ESG provided regulatory and detailed production engineering, vessel construction, and delivery of the three new Staten Island Ollis Class Ferries. The first of the vessels was delivered a year ago and commissioned in October 2021. The ferries were constructed in ESG’s Allanton yard in Florida, with the outfitting, testing, and trials performed at ESG’s newest facility in Port St. Joe, Florida.
The three Ollis Class double-ended 4,500 passenger ferries, were built from a design developed by Elliott Bay Design Group. Each ferry is 320 feet long and has a bean of 70 feet.
The new ferries are larger, reflect modern technology, and will operate more safely in extreme weather conditions than the older ferries they are replacing. They feature popular design elements of past Staten Island Ferries and new customer-service amenities such as more comfortable seating and phone-charging outlets and an oval upper-deck promenade that will for the first time serve as an outdoor “walking track” for ferry riders.
They also have the latest in marine technology for energy efficiency and environmental friendliness. There are design features on the vessels that are part of the emergency response plan with the city. According to ESG, lessons from 9/11 were built into this fleet and they can be connected to the New York fire vessels, also built by Eastern Shipbuilding Group, to support evacuations and rescue.
Each ferry is equipped with four ABS Electro-Motive Diesel (EMD) L12ME23B @ 750 rpm EPA Tier 4 marine propulsion engines with two engines powering one ABS Reintjes DUP 3000 P combining gear and one ABS 36 RV6 ECS/285-2 Voith Schneider Propeller at each end of the vessel. Power generation is provided by three ABS, EPA Tier 3 marine continuous duty diesel generator sets, Caterpillar C18 driving 480 V, 60 Hz, 3-phase generators rated at 425 kW at 0.8 P.F. @ 1800 rpm.
“Since entering service, the first two Ollis Class ferries built by Eastern Shipbuilding Group have operated flawlessly with zero unplanned operational downtime. This is a testament to the quality and craftsmanship built into each vessel by our employees,” said D’Isernia.
The new Staten Island Ollis Class Ferries series is named for Army Staff Sgt. Michael H. Ollis, a fallen soldier of the US Army 10th Mountain Division at Fort Drum. Ollis, a Staten Island native, was killed in Afghanistan on August 28, 2013. In addition to being the name of the class, the first hull of the series is also named in his honor.

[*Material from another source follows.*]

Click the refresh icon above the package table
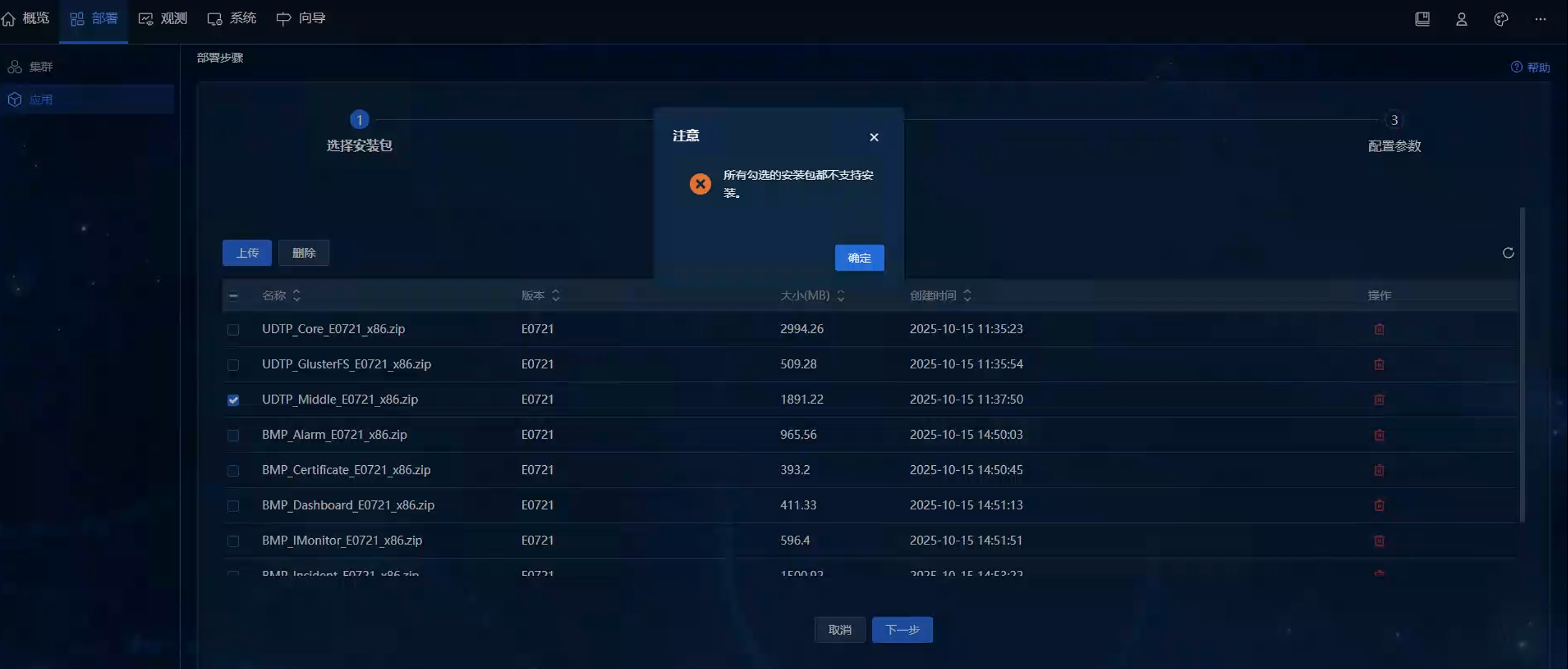Viewport: 1568px width, 669px height. pos(1508,253)
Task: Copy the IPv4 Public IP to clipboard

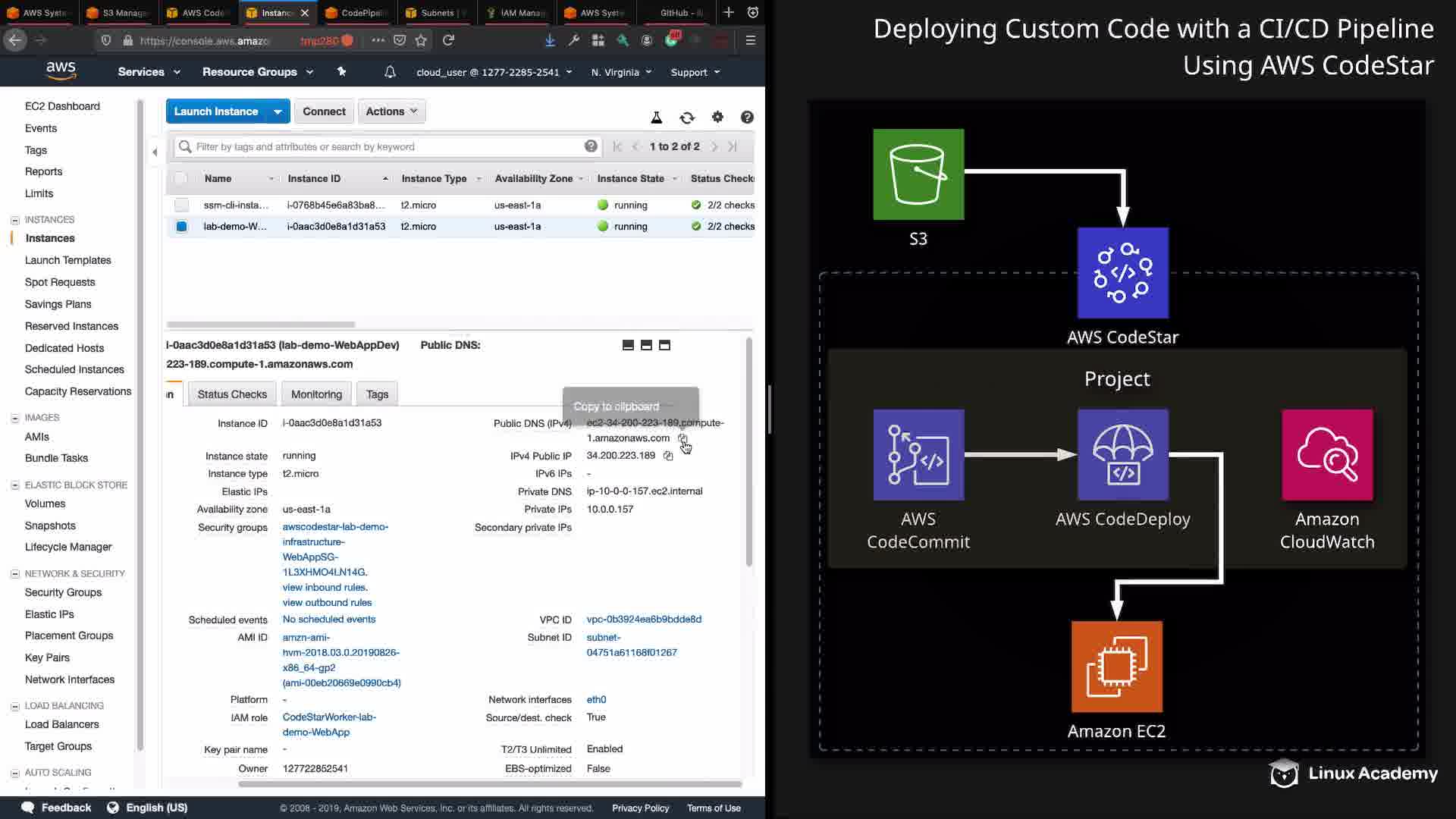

The second vessel of the class, delivered by ESG in December 2021, is named Sandy Ground in honor of America’s first African American settlements, established by freed slaves on Staten Island’s South Shore nearly two hundred years ago.
The Dorothy Day is named for a renowned activist and journalist who lived and worked on Staten Island. Dorothy Day co-founded the Catholic Worker Movement, which included offering food and shelter to those in need on the Lower East Side during the Great Depression, and created the Catholic Worker newspaper.